Following the installation of a machine at an end-user site, the machine builder or supplier is often contracted to support that machine during a fixed warranty period. In the past, a service engineer from the machine supplier would have travelled to the remote site to resolve any machine issues during this warranty period, even if the site was located thousands of miles away in a different country.
Many of the IT engineers who manage the networks at end-user sites will probably only have experience of providing remote access to machine suppliers using ‘traditional’ VPN methods.
With such ‘traditional’ VPN, the end-user IT department needs to configure and maintain a dedicated inbound VPN tunnel, through the corporate firewall, for each machine supplier. Once through the firewall and on the site-wide network, the machine supplier’s engineer can then reach the machine control devices.

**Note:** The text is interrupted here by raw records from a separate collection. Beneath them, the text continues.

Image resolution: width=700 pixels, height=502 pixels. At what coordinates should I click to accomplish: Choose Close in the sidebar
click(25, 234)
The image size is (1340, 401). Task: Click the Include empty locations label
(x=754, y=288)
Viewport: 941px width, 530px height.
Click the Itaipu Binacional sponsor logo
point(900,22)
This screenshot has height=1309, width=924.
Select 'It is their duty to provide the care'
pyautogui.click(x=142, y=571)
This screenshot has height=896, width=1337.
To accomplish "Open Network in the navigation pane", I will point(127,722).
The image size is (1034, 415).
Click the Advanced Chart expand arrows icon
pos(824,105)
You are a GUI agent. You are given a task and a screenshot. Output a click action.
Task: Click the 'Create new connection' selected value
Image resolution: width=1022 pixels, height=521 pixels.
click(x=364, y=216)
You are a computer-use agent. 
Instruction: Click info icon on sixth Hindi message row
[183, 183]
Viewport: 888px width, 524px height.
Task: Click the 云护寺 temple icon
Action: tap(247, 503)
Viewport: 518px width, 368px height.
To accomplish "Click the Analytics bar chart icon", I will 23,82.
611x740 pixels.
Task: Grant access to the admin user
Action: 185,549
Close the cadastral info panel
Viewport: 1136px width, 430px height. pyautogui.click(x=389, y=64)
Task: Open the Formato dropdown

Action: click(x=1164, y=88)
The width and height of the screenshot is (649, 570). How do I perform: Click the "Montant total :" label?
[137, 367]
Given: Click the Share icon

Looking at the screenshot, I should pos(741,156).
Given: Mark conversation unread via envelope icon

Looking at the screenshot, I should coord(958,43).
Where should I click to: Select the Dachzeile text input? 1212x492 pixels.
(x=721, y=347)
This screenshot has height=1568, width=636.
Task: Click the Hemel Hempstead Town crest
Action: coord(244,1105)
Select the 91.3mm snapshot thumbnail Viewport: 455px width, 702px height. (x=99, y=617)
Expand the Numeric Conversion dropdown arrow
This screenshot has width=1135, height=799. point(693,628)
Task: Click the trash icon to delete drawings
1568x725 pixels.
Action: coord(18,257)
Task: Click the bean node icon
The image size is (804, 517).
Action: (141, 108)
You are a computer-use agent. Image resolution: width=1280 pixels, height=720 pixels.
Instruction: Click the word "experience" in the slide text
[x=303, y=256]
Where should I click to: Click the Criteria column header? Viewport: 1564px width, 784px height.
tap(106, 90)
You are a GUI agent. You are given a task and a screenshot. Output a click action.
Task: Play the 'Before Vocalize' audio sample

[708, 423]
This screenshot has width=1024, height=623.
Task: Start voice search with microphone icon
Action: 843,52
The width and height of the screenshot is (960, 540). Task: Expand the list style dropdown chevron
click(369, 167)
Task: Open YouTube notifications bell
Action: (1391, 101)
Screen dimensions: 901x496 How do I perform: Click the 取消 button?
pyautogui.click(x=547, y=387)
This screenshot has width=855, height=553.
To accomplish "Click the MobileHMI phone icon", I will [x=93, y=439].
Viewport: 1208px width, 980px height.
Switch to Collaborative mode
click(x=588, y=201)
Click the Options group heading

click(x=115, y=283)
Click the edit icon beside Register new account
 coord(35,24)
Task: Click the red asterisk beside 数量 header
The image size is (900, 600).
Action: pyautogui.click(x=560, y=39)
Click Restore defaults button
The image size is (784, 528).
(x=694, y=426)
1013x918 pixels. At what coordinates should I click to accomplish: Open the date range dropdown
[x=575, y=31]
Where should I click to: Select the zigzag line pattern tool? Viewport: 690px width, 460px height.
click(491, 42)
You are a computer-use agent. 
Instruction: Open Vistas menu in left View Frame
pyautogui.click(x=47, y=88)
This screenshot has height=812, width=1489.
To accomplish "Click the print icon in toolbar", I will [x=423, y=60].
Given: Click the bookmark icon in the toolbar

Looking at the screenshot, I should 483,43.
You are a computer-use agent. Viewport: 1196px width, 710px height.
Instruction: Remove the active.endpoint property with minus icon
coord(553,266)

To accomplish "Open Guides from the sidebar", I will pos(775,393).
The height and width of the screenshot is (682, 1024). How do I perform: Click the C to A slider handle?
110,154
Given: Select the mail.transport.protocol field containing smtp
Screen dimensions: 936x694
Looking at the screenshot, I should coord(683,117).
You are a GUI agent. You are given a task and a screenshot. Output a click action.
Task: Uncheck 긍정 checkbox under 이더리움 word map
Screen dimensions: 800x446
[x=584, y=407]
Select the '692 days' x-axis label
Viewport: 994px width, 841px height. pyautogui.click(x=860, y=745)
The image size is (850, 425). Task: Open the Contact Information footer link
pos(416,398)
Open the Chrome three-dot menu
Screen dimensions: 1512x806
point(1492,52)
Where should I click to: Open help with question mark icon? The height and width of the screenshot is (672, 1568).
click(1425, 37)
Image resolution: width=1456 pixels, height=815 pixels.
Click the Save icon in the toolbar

Immediately, it is obvious that there are inherent problems associated with these ‘traditional’ VPN tunnels. First, the machine control devices (PLCs, HMIs, drives etc) must be connected to the end-user site network. This will involve the machine supplier configuring network (IP) addresses for these devices during the site installation phase. Thus, each machine will have to be modified to suit each installation.
Secondly, the IT department must provide the machine supplier with a copy of its preferred VPN software and help to configure it for each PC or laptop that is to be used for remote access. Obviously, such computers will be administered by the machine supplier and so may not meet the strict security standards that would apply for ‘native’ site PCs.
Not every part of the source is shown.